Sesso con minori nei bagni di Roma Termini: 7 arresti

POLFERROMA – Attraverso un articolato sistema di passaparola e telefonate, diverse persone combinavano incontri a sfondo sessuale con minorenni di etnia rom nella stazione Termini della capitale. Questo è quanto è emerso dalla lunga indagine cominciata circa un anno fa dalle forze dalla Polfer e conclusa con l’arresto di numerose 7 persone su 8 coinvolte nel giro di prostituzione. Dei 7 provvedimenti di fermo, 5 sono stati eseguiti a Roma, uno a Rieti e uno a Vigevano.
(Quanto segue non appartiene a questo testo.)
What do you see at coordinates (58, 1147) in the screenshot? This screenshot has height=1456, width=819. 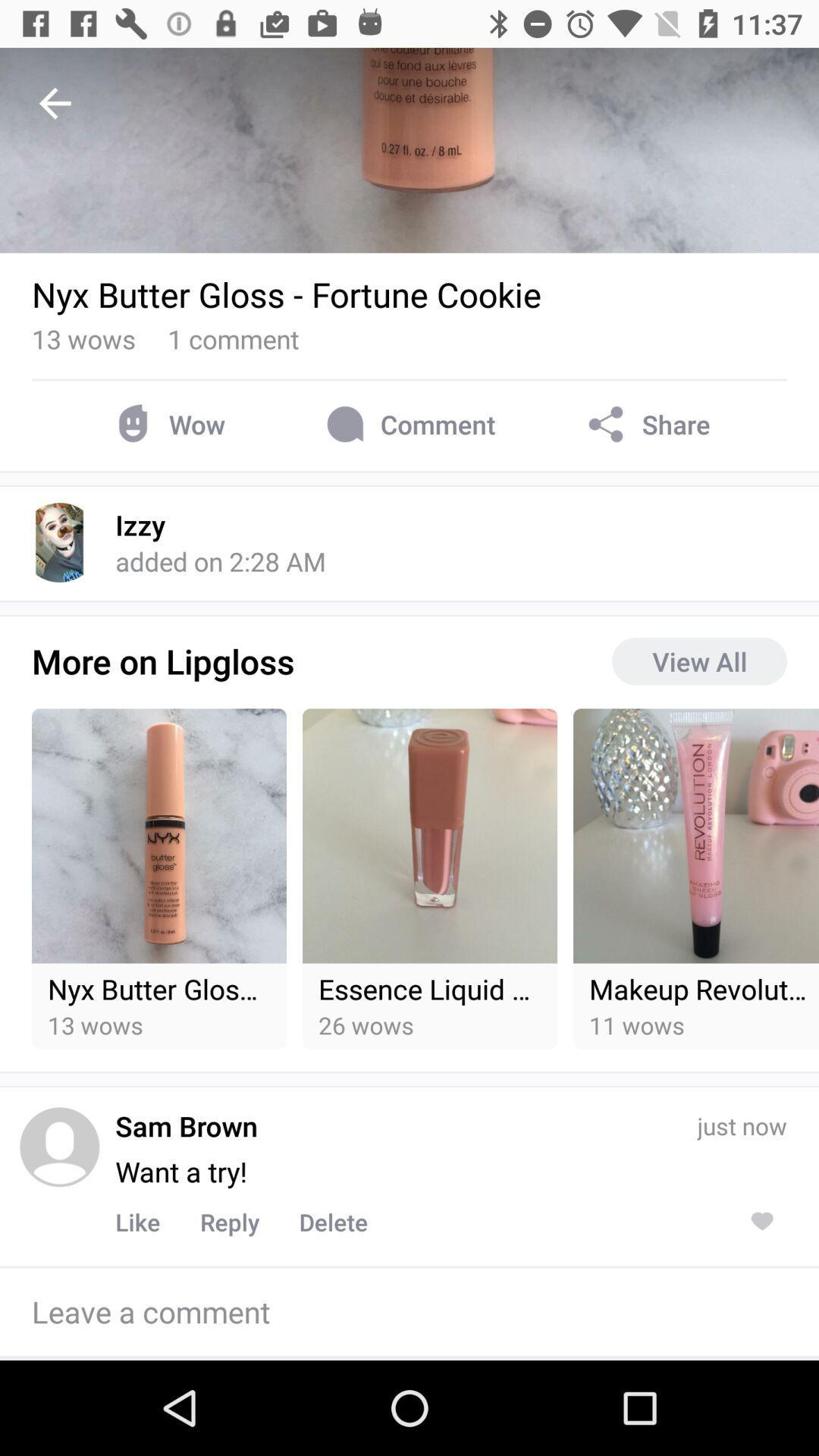 I see `user page` at bounding box center [58, 1147].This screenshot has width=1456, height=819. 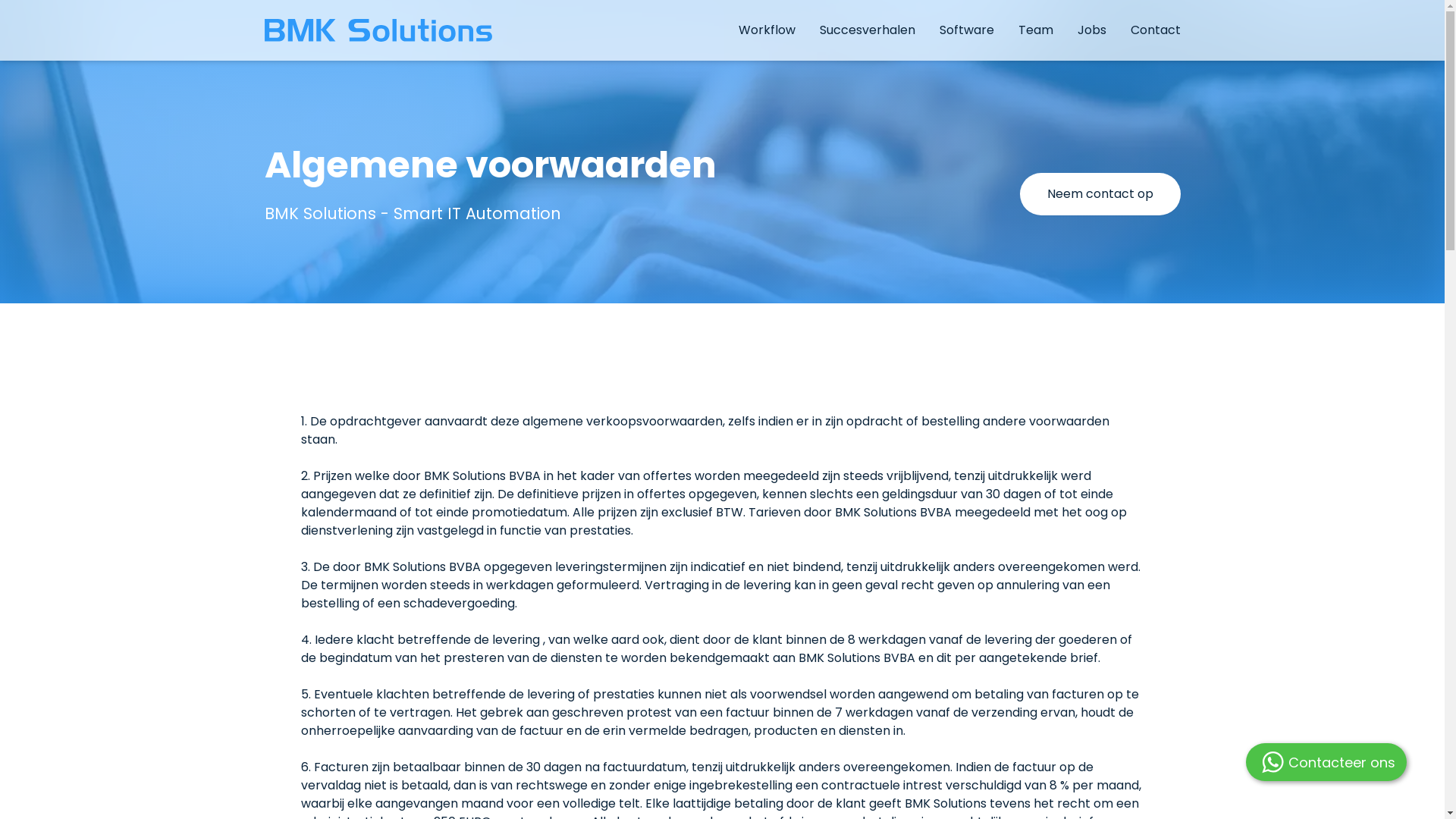 What do you see at coordinates (1034, 30) in the screenshot?
I see `'Team'` at bounding box center [1034, 30].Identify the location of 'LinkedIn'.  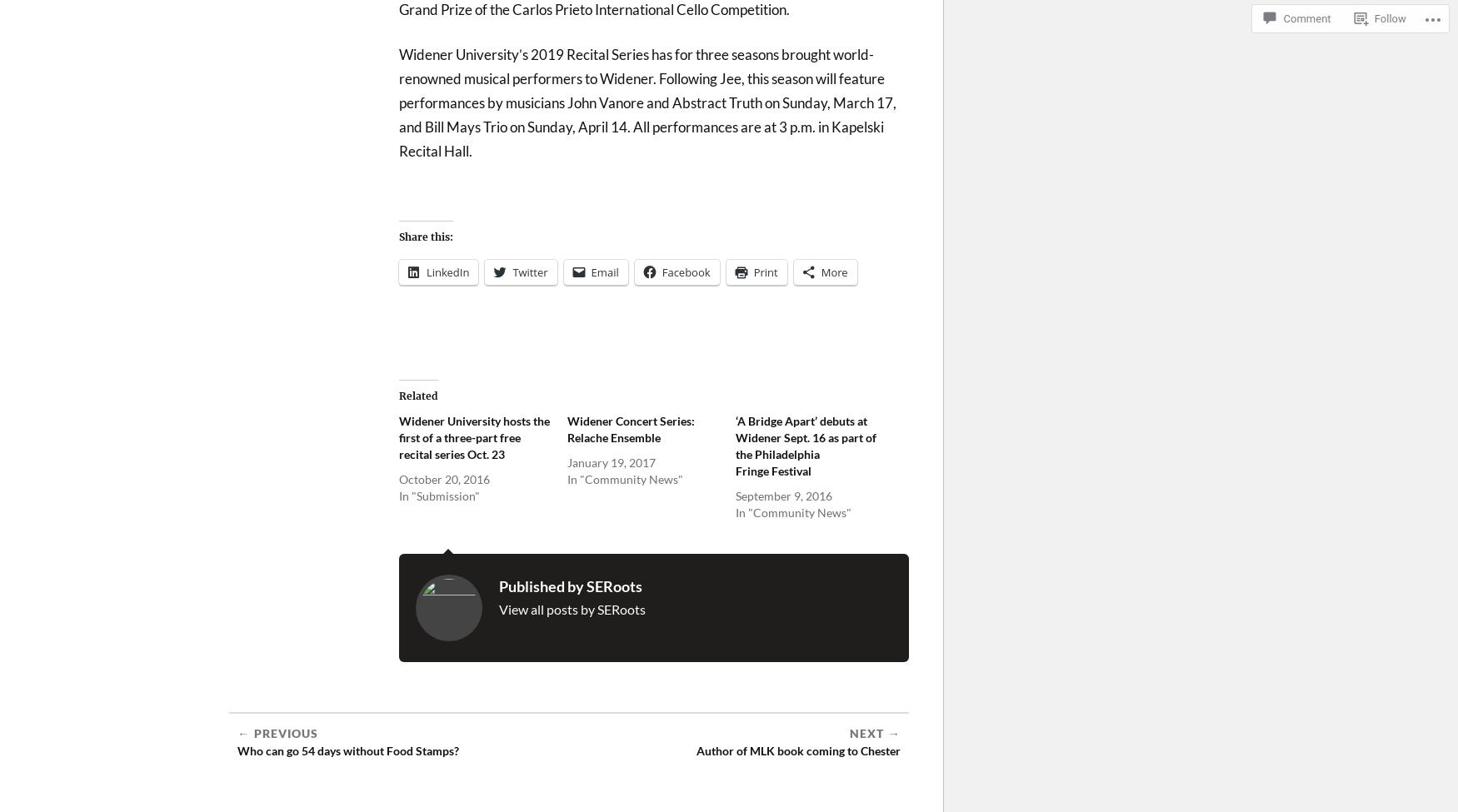
(447, 271).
L’ottava persona è irreperibile. Ma non è tutto: come precisato da Emanuele Fattori, dirigente del settore operativo della polizia ferroviaria di Roma Termini, “sono 17 gli indagati totali”.

Gli arrestati, di cui uno in carcere e sei ai domiciliari, sono sei italiani ed un equadoregno; per tutti l’accusa è di prostituzione minorile. Durante l’indagine gli investigatori hanno effettuato diverse audizioni protette dei minori, che hanno dato conferma all’esistenza del giro di prostituzione. Oltre ai contatti con i ragazzini in via Giolitti – maschi e femmine tra i 13 e i 17 anni –  gli appuntamenti erano fissati anche attraverso sms e Facebook. Gli incontri – pagati tra 10 e 50 euro – avvenivano in appartamenti, ma soprattutto nei locali della stazione Termini, compresi i bagni dei negozi e i treni in sosta.

Nei mesi scorsi sono stati già arrestati in flagranza un 59enne e un 79enne, sorpresi durante l’atto sessuale con i ragazzini. Durante l’operazione sono state eseguite perquisizioni personali e domiciliari nei confronti di tutti gli indagati. Il lavoro delle forze dell’ordine proseguirà per identificare altri soggetti coinvolti.